- **HOW TO COMPLETE THIS TASK**: Copy all of the data below without altering a single line.

- **Extracted records**:
********************

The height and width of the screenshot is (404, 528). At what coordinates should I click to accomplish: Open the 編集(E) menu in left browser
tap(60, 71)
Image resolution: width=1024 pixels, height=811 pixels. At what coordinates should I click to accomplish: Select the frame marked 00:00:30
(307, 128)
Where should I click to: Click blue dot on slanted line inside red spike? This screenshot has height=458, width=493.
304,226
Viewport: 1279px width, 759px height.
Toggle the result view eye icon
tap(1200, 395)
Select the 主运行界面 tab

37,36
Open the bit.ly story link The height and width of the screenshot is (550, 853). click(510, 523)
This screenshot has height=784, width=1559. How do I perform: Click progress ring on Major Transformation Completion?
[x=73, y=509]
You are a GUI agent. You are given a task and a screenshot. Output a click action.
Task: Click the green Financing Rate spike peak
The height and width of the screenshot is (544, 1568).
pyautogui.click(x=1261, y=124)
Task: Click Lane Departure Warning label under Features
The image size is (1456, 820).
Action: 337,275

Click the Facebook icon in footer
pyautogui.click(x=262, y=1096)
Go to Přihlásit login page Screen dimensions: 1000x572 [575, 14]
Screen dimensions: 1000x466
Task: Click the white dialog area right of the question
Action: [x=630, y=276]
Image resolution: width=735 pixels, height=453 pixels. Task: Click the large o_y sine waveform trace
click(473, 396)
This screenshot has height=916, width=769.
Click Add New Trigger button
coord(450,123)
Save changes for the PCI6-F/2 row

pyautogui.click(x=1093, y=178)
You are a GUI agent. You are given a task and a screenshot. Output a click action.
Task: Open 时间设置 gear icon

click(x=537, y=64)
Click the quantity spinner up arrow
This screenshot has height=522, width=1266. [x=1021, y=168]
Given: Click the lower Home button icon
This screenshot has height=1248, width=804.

********************

- **SOLUTION TO THE EXERCISE**:
The height and width of the screenshot is (404, 528). At what coordinates should I click to accomplish: Open the 編集(E) menu in left browser
tap(60, 71)
Image resolution: width=1024 pixels, height=811 pixels. At what coordinates should I click to accomplish: Select the frame marked 00:00:30
(307, 128)
Where should I click to: Click blue dot on slanted line inside red spike? This screenshot has height=458, width=493.
304,226
Viewport: 1279px width, 759px height.
Toggle the result view eye icon
tap(1200, 395)
Select the 主运行界面 tab

37,36
Open the bit.ly story link The height and width of the screenshot is (550, 853). click(510, 523)
This screenshot has height=784, width=1559. How do I perform: Click progress ring on Major Transformation Completion?
[x=73, y=509]
You are a GUI agent. You are given a task and a screenshot. Output a click action.
Task: Click the green Financing Rate spike peak
The height and width of the screenshot is (544, 1568).
pyautogui.click(x=1261, y=124)
Task: Click Lane Departure Warning label under Features
The image size is (1456, 820).
Action: 337,275

Click the Facebook icon in footer
pyautogui.click(x=262, y=1096)
Go to Přihlásit login page Screen dimensions: 1000x572 [575, 14]
Screen dimensions: 1000x466
Task: Click the white dialog area right of the question
Action: [x=630, y=276]
Image resolution: width=735 pixels, height=453 pixels. Task: Click the large o_y sine waveform trace
click(473, 396)
This screenshot has height=916, width=769.
Click Add New Trigger button
coord(450,123)
Save changes for the PCI6-F/2 row

pyautogui.click(x=1093, y=178)
You are a GUI agent. You are given a task and a screenshot. Output a click action.
Task: Open 时间设置 gear icon

click(x=537, y=64)
Click the quantity spinner up arrow
This screenshot has height=522, width=1266. [x=1021, y=168]
Given: Click the lower Home button icon
This screenshot has height=1248, width=804.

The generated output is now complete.